Diffusion Models: A Comprehensive Guide

14 minute read

Published:

Table of Contents

  1. Introduction to Diffusion Models
  2. Mathematical Foundations
  3. Model Architectures
  4. Conditional Generation
  5. Cascaded Diffusion Models
  6. Latent Diffusion Models
  7. Applications
  8. Summary
  9. References

Introduction to Diffusion Models

What are Diffusion Models?

Diffusion Models are a type of generative model that leverage diffusion processes to create images or other types of data from an initial noisy state.

Unlike traditional generative models like GANs (Generative Adversarial Networks) or VAEs (Variational Auto-Encoders), which generate data directly, diffusion models work by progressively refining a noisy signal until it closely matches the desired outcome.

These models operate in a latent space where noise is systematically introduced and then removed, guided by various forms of data, including textual descriptions.

We introduce the key concepts of Diffusion Models:

  • Diffusion Process: The diffusion process refers to the gradual transformation of a noisy input into a clear, coherent output.
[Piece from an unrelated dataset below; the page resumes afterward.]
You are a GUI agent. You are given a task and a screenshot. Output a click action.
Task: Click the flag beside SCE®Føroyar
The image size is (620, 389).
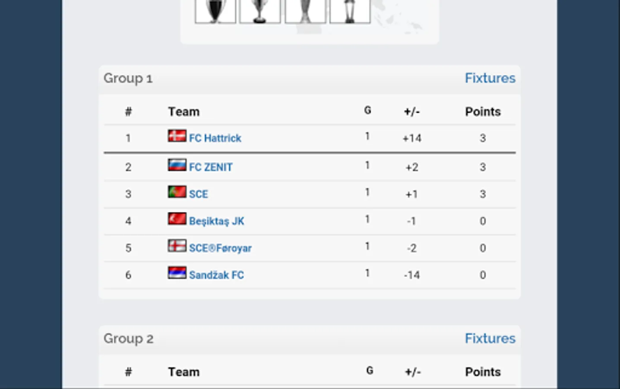[x=177, y=246]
The process can be likened to reversing the natural diffusion of particles in a medium, where the model learns to denoise the input step by step.

  • Latent Space: Diffusion Models operate within a latent space, which is a lower-dimensional representation of the data. This allows the model to work more efficiently, reducing computational complexity while maintaining the quality of the generated output.

  • Text-to-Image Generation: Diffusion Models can generate images based on text prompts. By using models like CLIP, which link textual and visual information, the diffusion process is guided to produce images that align with the given text descriptions.

Why are They Important?

Diffusion Models have gained attention due to their robustness and ability to consistently generate high-quality data. They have improved upon earlier generative models by providing better control over the generation process, making them more reliable and versatile for a wide range of applications.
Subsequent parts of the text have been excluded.